# 16804 - Catalyst System; Bank 1: Efficiency Below Threshold



## cdotter (Apr 26, 2010)

After noticing a CEL I scanned my '03 Audi A4 1.8T and came up with this:



> Address 01: Engine Labels: 06B-909-518-AMB.lbl
> Part No SW: 8E0 909 518 AF HW: 8E0 909 018 A
> Component: 1.8L R4/5VT G 0003
> Coding: 0016701
> ...


Ross-tech wiki says it could be a lot of things, mainly O2 sensors or the catalytic converter. I don't want to spend blindly and hopefully nail the problem. Does anyone know of a test I could do (readiness test?) to pinpoint the problem?

I noticed this, too:



> Readiness Status: 0110 1101
> Exhaust Gas Recirculation: Passed
> Oxygen Sensor Heating: Failed or Incomplete
> Oxygen Sensor(s): Failed or Incomplete
> ...


I'm guessing they're all "incomplete" because everything failing at once seems highly improbable.


----------



## [email protected] Parts (Nov 27, 2006)

Hey sweetie,

Please post a full auto-scan.

Looks to me like I bet I could help you with a firmware update to correct that vs a new CAT.

bye bye,


----------



## cdotter (Apr 26, 2010)

> Thursday,22,September,2011,18:52:45:47483
> VCDS Version: Release 10.6.4
> Data version: 20110418
> 
> ...


.


----------



## [email protected] Parts (Nov 27, 2006)

Super thanks for the auto-scan handsome.

Yeah you need a firmware update for sure before spending big buckaroo's on that CAT.


----------



## gypsydoctor (Mar 26, 2009)

*My code 16804 was caused by an exhaust leak*

I was getting code 16804 - Catalyst System; Bank 1: Efficiency Below Threshold. The Cat and O2 sensors were replaced 5 months ago. It turned out the problem was an exhaust leak at the rear of the Catalytic Converter. Tightening the clamp fixed the code and let me pass the readiness test.

(VAG-COM Basic Settings Block 46 improved from 0.71 to 0.46 (


----------



## [email protected] Parts (Nov 27, 2006)

Why hello Dr. Kill patient,

Sweets, please don't practice here without an auto-scan.

Your information while being half correct is understood as being helpful but is in fact misleading.

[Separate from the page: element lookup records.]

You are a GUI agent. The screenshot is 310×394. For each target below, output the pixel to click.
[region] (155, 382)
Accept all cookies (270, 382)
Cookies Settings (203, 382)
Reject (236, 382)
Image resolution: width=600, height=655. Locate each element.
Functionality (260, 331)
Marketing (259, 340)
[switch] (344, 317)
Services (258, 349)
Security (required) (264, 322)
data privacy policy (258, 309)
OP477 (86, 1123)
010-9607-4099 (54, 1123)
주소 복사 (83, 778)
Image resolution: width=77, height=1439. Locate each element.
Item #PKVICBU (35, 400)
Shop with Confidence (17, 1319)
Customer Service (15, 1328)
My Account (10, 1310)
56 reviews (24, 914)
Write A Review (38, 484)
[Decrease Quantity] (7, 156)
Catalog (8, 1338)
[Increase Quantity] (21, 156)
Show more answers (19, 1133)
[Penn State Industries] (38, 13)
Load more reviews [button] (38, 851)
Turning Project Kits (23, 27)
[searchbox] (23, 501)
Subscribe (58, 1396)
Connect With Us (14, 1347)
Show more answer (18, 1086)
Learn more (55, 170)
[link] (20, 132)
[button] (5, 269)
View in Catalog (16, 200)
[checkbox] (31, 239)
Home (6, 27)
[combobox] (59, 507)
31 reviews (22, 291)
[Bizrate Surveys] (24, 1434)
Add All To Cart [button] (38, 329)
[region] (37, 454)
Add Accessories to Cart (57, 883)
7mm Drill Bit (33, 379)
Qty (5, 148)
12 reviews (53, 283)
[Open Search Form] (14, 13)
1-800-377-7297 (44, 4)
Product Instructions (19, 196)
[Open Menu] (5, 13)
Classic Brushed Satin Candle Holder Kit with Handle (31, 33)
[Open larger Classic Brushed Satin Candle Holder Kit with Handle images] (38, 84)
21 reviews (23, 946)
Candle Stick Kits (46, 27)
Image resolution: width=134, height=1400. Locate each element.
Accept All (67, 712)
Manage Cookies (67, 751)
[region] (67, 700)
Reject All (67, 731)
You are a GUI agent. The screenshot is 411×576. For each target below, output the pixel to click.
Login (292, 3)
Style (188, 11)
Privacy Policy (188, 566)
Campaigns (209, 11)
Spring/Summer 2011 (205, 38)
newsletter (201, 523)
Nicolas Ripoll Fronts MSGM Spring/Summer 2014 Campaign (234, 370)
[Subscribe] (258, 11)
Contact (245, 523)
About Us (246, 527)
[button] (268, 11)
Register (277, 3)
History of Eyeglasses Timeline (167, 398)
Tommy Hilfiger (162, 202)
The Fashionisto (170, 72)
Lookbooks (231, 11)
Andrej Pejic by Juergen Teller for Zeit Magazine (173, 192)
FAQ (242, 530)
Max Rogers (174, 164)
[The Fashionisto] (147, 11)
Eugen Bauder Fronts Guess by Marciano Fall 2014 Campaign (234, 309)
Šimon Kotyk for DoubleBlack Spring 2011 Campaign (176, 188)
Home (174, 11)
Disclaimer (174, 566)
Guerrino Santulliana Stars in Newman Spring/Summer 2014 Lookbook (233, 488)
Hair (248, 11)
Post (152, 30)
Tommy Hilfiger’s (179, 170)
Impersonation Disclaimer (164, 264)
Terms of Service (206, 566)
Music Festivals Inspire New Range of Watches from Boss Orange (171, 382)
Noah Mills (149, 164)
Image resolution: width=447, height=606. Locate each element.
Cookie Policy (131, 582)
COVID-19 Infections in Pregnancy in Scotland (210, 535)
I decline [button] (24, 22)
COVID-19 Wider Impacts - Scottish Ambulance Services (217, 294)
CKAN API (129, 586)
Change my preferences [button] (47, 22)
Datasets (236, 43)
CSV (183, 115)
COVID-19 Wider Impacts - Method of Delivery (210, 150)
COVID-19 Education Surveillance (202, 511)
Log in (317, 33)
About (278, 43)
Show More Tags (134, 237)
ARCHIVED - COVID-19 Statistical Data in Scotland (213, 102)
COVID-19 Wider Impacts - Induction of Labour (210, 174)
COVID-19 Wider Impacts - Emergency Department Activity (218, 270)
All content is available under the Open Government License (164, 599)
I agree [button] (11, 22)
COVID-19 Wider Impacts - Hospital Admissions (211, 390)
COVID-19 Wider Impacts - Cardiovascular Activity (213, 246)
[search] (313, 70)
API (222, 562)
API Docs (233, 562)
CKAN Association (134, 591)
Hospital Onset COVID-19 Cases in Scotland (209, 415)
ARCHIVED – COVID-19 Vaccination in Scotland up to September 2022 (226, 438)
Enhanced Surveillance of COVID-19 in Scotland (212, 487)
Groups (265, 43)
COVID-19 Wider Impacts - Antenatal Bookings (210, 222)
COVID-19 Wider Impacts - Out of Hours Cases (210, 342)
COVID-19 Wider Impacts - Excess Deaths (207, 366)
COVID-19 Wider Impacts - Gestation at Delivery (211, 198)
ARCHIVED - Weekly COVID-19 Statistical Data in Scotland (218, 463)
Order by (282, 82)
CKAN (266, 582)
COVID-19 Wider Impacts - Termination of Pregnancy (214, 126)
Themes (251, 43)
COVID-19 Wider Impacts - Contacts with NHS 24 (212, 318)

I hope your real diagnosis's are not so half ass-ed.

Bye bye


----------



## nosborn94 (Feb 7, 2010)

Was this issue resolved?


----------



## cdotter (Apr 26, 2010)

nosborn94 said:


> Was this issue resolved?


I'm 99% sure it's the catalytic converter because I smell a burnt clutch type smell every now and then when I come to a stop, which is consistent with a bad cat.

A new OEM cat is $800+ and aftermarket cats are $300. I'm going to get a universal Magnaflow cat insert and make my own cat for a few hundred dollars. I'm replacing the rear O2 sensor while I'm at it.


----------



## cdotter (Apr 26, 2010)

In case you're wondering, I'm guessing a bad camshaft position sensor killed my cat.

Over the past few days my car has been a pain in the ass to start. Sometimes it starts right away but other times it requires 3 or 4 tries. I scanned for codes and found this:
16727 - Camshaft Position Sensor (G40): Signal too High 
P0343 - 001 - Upper Limit Exceeded - MIL ON

I googled a bit and symptoms for a bad camshaft sensor are hard starting (check), rpm hunting/surging (check, started happening with the hard start), rough idle (check, I thought this was a normal thing because my car has had a vibrating idle for the past year), and occasional misfires (check, I can feel my car 'miss' maybe once a minute and VAGCOM will show a random misfire every now and then, although it's not nearly enough to throw a check engine light.)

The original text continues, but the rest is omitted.